Paul Vacca

Comment ne pas perdre ses amis à l’ère numérique

Paul Vacca Romancier, essayiste et consultant

Nul doute que si Dale Carnegie devait revenir pour réécrire son célébrissime Comment se faire des amis, il lui faudrait l’intituler Comment ne pas perdre ses amis sur les réseaux sociaux. Car contrairement à 1936, se faire des amis est devenu un jeu d’enfant. Sur Facebook, deux clics suffisent.

Ne pas les perdre constitue un enjeu autrement plus crucial de nos jours. Car comment résister aux vifs débats qui agitent les réseaux sociaux sans perdre d’amis ? Et parfois même de vrais amis, ceux qui vous aideraient à déménager ou viendraient vous dépanner au milieu de la nuit…

Dès 1990, Mike Godwin avait diagnostiqué le phénomène sur les forums du réseau Usenet, l’ancêtre d’Internet : plus la discussion durait, avait-il noté, plus la probabilité d’y trouver une comparaison impliquant Hitler ou les nazis s’approchait de 1. Le point Godwin – reductio ad Hitlerium de l’ère numérique – désigne depuis ce point de non-retour atteint tôt ou tard dans une discussion qui s’éternise sur Internet.

Serait-ce une fatalité liée à l’espace numérique régi par une logique binaire : 0 ou 1 ? Toujours est-il que ce malaise sur les réseaux sociaux – en plus de la problématique des fake news – commence à constituer un sujet de préoccupation qui alerte même leurs créateurs. Alors que la presse parle de menaces pour la démocratie, Mark Zuckerberg a décidé de consacrer son défi personnel de l’année à ” réparer Facebook “. Et de fait, on peut aussi lire les modifications récentes apportées à son algorithme comme une volonté de corriger les effets pervers du réseau par un recentrage vers le noyau familial et amical proche, a priori moins propice aux déchirements.

En dépit – ou à cause – de la fluidité des interactions entre les participants, les réseaux sociaux portent peu les valeurs de la sociabilité.

A l’usage, on a pris conscience que les réseaux sociaux sont finalement très peu ” sociaux “. En dépit – ou à cause – de la fluidité des interactions entre les participants, ils portent peu les valeurs de la sociabilité. D’où vient ce paradoxe ? Et comment se fait-il que, alors que tout est pensé pour l’échange et le débat (les likes, et les réactions, les commentaires, les échanges, les possibilités de partages, etc.), le débat soit quasiment impossible ?

Il y a d’abord le fait que la fluidité des échanges précisément nous pousse à la simplification et la réduction. Alors que les sujets de débat qui agitent notre société deviennent de plus en plus complexes et systémiques. L’élimination de toute nuance engendre mécaniquement une polarisation des points de vue.

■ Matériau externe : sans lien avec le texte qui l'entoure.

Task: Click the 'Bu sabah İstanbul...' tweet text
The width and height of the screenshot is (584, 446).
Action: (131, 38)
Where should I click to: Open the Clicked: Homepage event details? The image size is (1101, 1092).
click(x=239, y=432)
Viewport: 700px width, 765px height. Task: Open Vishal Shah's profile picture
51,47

Autre effet de cristallisation, les échanges sur les réseaux poussent quasi-naturellement à la personnalisation et à l’essentialisation, deux travers qui rendent tout débat très compliqué. Contrairement à la vie réelle où le contexte, des variations et des contrepoints peuvent être développés, sur les réseaux sociaux on est tenté par manque de perspective de réduire l’idée à l’identité de la personne (la personnalisation) et l’identité de la personne à l’idée qu’elle défend (l’essentialisation). Dès lors impossible de débattre puisque les termes du débat se trouvent confisqués par l’identité du débatteur.

Enfin, sur les réseaux sociaux un contrat invisible nous lie à notre communauté de pensée. Tout écart est considéré comme une connivence avec l’ennemi. Phénomène comparable à celui que l’on observe sur les plateaux de télévision quand un membre d’un parti est invité à débattre : son enjeu consiste moins à échanger avec son adversaire qu’à donner des gages de pugnacité à son propre camp.

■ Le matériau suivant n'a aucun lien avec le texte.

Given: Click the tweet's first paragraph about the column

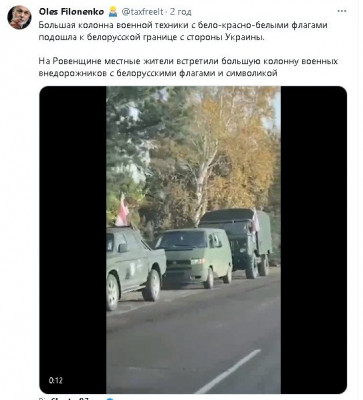Looking at the screenshot, I should point(183,31).
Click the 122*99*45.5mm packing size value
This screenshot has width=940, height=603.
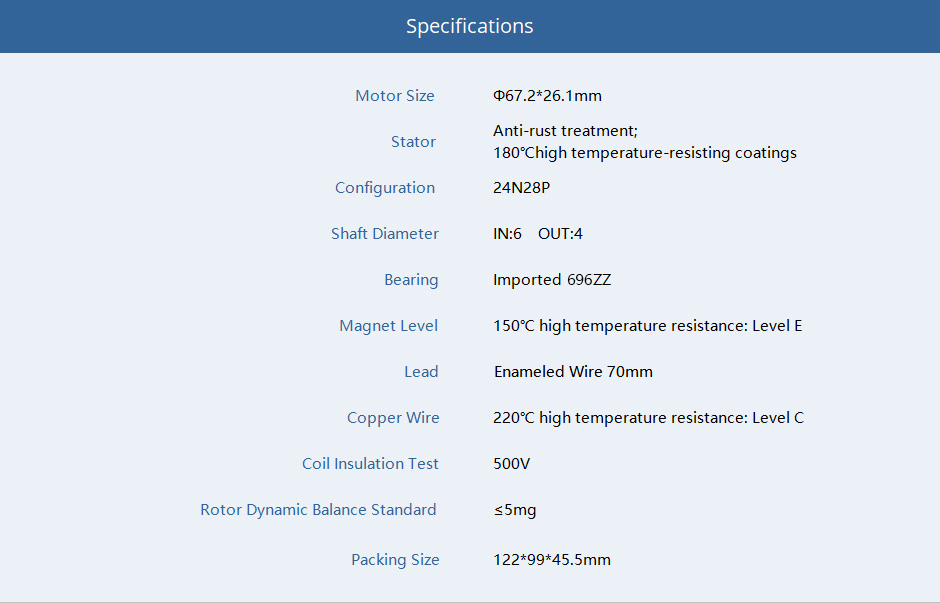(x=552, y=560)
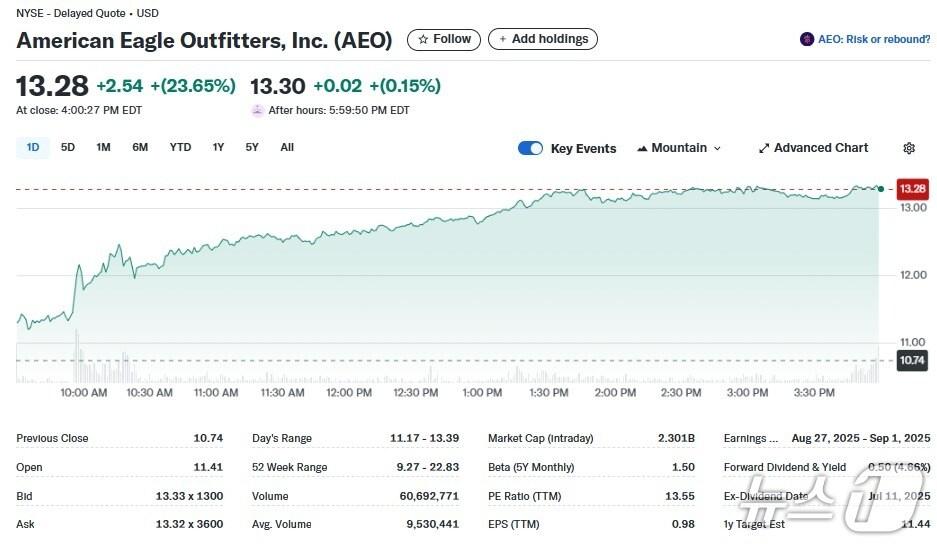
Task: Show the YTD chart range
Action: [180, 147]
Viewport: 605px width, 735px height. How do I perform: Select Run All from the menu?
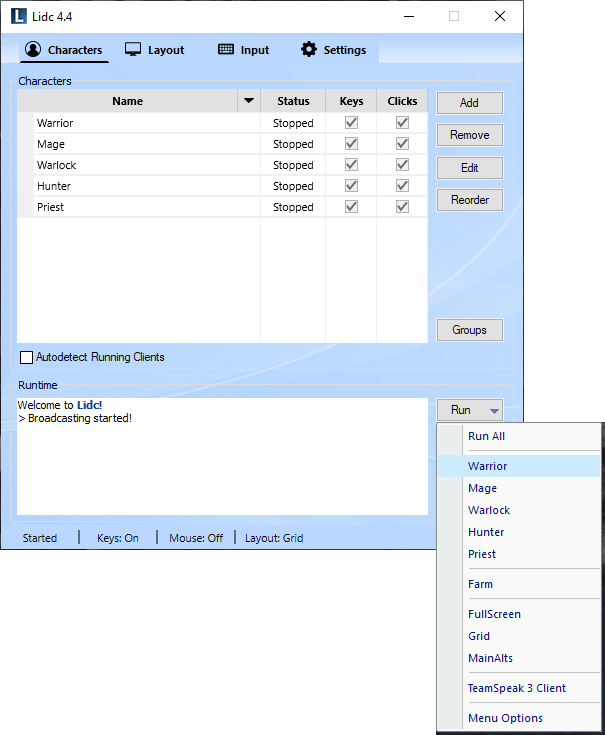click(x=487, y=436)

De fait, une figure du discours pourtant indispensable au débat a totalement disparu : la concession comme figure rhétorique. Celle qui consiste à admettre une partie de l’argumentation adverse pour mieux en rejeter l’ensemble. Loin d’être une reddition au point de vue de l’autre, c’est au contraire une arme redoutable mais qui présuppose que l’on ait d’abord compris le point de vue adverse. Dans son exécution, elle tient de l’art martial qui trouve sa force dans la force de son adversaire. Alors que les réseaux sociaux privilégient le pugilat…

Dans une remarquable tribune intitulée The Dying Art of Disagreement parue dans le New York Times, Bret Stephens déplorait ” cet art perdu d’être en désaccord “. Sur les réseaux sociaux, il semble non seulement perdu mais impossible. Alors, pour ne pas perdre ses amis, Dale Carnegie nous conseillerait certainement aujourd’hui de ne pas les demander en amis sur les réseaux sociaux.